ただ、魔力量のチェックはなく、代わりに面接があるんだそうだ。
もうひとつの違いは、先程フィロメナさんがコッソリ教えてくれたように、実技の『結果』ではなく、『過程』を重視されることだろう。
これが魔術試験だと、基本的には敗北イコール失格だからな。
この『過程』は、たとえば戦闘系実技ならば、『戦い方』にも注目されるようだ。
つまり、卑怯な戦い方はダメよ、ってことね。
個人的な感想で云えば、王族に襲撃を掛ける側がいるとすれば、数の差を補う為に、卑劣な戦法は寧ろ積極的に採ると思うから、予行演習を兼ねる意味でも、嵌めるような戦い方はあっても構わないと思うんだけどね。
そもそも、仮に戦い振りが堂々としていても、そいつの心根が腐っていたら意味がないのだし。
まぁ、そこは、王族たる者の傍にあるのだから、立ち居振る舞いもしっかりせよということなのかもしれないが。
ともあれ、まずは俺も、普通に試験を受けることになる。
それから、あのふたりと試合うことになるのだろう。
(本来は適当に落ちるつもりだったが――)
マルヘリートさんと約束した、『報酬』があるからな……。
取り敢えずは、真面目に受けるとしようか。
俺の傍にあって、審判役をやってくれる予定のフィロメナさんは、ちいさく耳打ちしてくる。

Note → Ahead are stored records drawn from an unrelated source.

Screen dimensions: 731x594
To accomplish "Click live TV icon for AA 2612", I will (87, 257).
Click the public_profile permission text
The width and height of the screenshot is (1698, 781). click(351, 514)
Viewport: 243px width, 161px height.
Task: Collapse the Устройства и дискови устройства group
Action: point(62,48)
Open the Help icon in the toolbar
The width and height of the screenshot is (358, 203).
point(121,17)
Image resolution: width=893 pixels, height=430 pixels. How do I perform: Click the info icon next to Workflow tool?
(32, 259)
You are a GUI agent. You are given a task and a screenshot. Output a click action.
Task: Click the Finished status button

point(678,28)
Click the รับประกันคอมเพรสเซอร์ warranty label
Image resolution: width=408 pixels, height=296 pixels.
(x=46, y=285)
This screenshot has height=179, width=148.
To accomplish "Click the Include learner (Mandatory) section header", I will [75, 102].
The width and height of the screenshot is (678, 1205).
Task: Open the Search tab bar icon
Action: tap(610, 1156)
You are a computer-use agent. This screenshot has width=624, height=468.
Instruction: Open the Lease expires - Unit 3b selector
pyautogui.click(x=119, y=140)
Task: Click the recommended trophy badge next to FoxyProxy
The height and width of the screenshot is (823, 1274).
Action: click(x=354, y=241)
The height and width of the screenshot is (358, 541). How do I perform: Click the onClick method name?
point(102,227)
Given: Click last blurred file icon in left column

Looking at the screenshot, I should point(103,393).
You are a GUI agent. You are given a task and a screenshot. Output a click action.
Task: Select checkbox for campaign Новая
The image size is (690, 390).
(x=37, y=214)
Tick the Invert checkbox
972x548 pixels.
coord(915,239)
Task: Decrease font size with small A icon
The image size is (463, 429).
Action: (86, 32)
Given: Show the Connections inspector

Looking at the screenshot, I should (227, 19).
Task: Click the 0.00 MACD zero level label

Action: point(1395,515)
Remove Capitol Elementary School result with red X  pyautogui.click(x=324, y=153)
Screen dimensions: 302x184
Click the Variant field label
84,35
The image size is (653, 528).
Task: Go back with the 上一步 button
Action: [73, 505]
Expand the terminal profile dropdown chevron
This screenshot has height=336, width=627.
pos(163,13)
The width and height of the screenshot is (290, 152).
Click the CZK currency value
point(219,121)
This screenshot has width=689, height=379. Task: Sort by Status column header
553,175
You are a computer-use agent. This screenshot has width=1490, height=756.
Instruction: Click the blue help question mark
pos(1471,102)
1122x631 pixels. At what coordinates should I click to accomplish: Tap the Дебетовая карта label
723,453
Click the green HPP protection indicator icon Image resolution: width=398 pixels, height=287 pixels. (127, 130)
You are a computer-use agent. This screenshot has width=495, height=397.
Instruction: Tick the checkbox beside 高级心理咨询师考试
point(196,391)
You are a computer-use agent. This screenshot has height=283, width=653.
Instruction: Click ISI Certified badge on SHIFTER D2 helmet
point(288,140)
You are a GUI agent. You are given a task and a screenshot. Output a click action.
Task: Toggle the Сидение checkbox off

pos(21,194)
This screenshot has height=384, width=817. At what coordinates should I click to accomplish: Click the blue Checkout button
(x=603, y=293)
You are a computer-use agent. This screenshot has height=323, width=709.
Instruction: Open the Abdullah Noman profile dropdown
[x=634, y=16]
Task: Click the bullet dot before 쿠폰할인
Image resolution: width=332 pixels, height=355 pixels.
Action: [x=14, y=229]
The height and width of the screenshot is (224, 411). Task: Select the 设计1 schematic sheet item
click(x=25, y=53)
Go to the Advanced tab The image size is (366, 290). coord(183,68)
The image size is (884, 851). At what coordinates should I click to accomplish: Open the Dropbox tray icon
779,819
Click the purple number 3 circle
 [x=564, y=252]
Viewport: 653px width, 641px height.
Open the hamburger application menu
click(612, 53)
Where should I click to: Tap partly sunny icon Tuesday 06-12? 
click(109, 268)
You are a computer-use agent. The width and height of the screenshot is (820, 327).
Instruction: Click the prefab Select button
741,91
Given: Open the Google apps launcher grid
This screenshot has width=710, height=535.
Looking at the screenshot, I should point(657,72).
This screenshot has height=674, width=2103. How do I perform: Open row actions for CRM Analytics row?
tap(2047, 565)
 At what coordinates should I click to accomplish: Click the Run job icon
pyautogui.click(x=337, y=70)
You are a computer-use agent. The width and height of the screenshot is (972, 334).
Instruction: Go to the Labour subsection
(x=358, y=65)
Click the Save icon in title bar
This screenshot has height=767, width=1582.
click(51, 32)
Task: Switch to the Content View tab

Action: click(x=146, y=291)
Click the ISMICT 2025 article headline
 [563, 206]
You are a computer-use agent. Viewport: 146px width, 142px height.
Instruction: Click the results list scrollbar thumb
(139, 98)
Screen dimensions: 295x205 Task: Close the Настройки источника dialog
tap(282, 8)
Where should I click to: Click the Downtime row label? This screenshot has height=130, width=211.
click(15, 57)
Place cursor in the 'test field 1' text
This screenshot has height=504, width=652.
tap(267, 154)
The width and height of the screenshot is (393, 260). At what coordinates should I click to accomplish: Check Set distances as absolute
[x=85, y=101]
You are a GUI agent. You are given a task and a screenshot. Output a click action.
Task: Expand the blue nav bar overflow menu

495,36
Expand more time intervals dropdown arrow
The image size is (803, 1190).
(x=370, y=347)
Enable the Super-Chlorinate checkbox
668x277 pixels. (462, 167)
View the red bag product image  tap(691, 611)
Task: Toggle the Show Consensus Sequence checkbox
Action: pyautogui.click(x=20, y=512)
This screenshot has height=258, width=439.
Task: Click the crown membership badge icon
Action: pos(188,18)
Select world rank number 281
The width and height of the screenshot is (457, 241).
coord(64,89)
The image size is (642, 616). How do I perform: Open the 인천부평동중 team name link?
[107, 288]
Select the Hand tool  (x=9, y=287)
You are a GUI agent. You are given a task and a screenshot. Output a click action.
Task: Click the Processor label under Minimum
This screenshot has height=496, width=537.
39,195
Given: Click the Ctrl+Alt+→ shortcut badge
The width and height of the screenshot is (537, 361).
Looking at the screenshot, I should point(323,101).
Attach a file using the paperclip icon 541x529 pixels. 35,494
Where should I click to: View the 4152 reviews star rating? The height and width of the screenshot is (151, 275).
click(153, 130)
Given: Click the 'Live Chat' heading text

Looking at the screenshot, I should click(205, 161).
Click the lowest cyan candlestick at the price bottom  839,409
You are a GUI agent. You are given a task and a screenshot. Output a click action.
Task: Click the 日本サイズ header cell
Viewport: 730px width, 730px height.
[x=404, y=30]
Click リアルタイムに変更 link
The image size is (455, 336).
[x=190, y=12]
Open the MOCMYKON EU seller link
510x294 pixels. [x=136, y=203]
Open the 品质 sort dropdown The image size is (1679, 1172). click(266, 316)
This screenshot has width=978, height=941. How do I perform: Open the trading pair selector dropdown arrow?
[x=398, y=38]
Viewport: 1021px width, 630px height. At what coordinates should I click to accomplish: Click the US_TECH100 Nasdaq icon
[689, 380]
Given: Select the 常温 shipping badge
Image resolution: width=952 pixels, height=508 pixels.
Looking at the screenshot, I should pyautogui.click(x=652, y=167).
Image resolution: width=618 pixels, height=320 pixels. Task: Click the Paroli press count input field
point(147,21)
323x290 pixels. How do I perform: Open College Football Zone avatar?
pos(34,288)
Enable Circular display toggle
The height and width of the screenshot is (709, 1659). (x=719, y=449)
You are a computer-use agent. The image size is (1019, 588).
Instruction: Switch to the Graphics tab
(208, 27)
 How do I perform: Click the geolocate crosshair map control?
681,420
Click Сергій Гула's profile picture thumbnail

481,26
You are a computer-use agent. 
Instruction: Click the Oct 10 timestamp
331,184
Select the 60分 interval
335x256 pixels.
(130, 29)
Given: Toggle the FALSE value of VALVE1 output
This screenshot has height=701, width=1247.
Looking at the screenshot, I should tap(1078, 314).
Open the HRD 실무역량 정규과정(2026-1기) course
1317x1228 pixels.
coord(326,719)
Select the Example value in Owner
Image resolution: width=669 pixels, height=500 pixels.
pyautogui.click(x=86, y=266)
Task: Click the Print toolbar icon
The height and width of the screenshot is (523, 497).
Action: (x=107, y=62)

「アルトくんの戦い振りが貧弱ですと、あの『白い子ども』と試合させる為に持っていく理屈と根拠が薄弱になりますので、圧倒してくれると助かります」
出来れば全力で、と彼女は云ったが、全力を出したら、ガス欠になる可能性が出て来てしまうから、そいつは無理な相談だ。
今回募集される近習のタイプは、みっつ。
武をもって仕える者。
知をもって仕える者。
そして、魔力をもって仕える者。
まずは受験者をこの三グループに分け、更に細分化して、いくつかの試験場に行く――はずなのだが……。
「アルトくんは、別の場所です」
俺の受験は『俺の意思』ではなく、クローステル侯とベイレフェルト侯の両侯爵の肝いりだからな。望んでもいない『特別扱い』になるわけだ。
「こっちの試験でも、『別の場所』かよ……」
やんなっちゃうよね、全く。
「でも、そうマイナスなことばかりでもありませんよ? 『特別』であるが故に、アルトくんの順番は後回しになります。それまでの間に、あの『白い子ども』の実技試験を見学することが出来ますから」
「む……」
確かに、それはありがたい。
あの子どもは、どのような戦い方をするのか?
得手不得手はあるのか?
所持魔術は何か?
それらを知ることが出来るだけでも、だいぶ有利になるだろうからな。
「おや……?」
そんなことを考え、話していると、前方に見慣れたドリルが揺れているのが見えた。
「何でこんなところに……?」
俺が声を出すと、見慣れたドリルちゃんは耳ざとくそれを聞きつけ、勢いよく振り返った。
「ど、どうして、貴方がここにいるのよぅ……!?」
詰問するような口調だが、その声は安堵にまみれており、可愛い顔は涙をこらえているかのような心細さがにじみ出ていた。
(まさか……迷子だったのかな……?)
目の前にいるのは、『他人』の侯爵家令嬢。
麗しのイザベラ嬢に相違なかった。
彼女も本日は、第四王女殿下の近習試験に来るとは聞いていたが――。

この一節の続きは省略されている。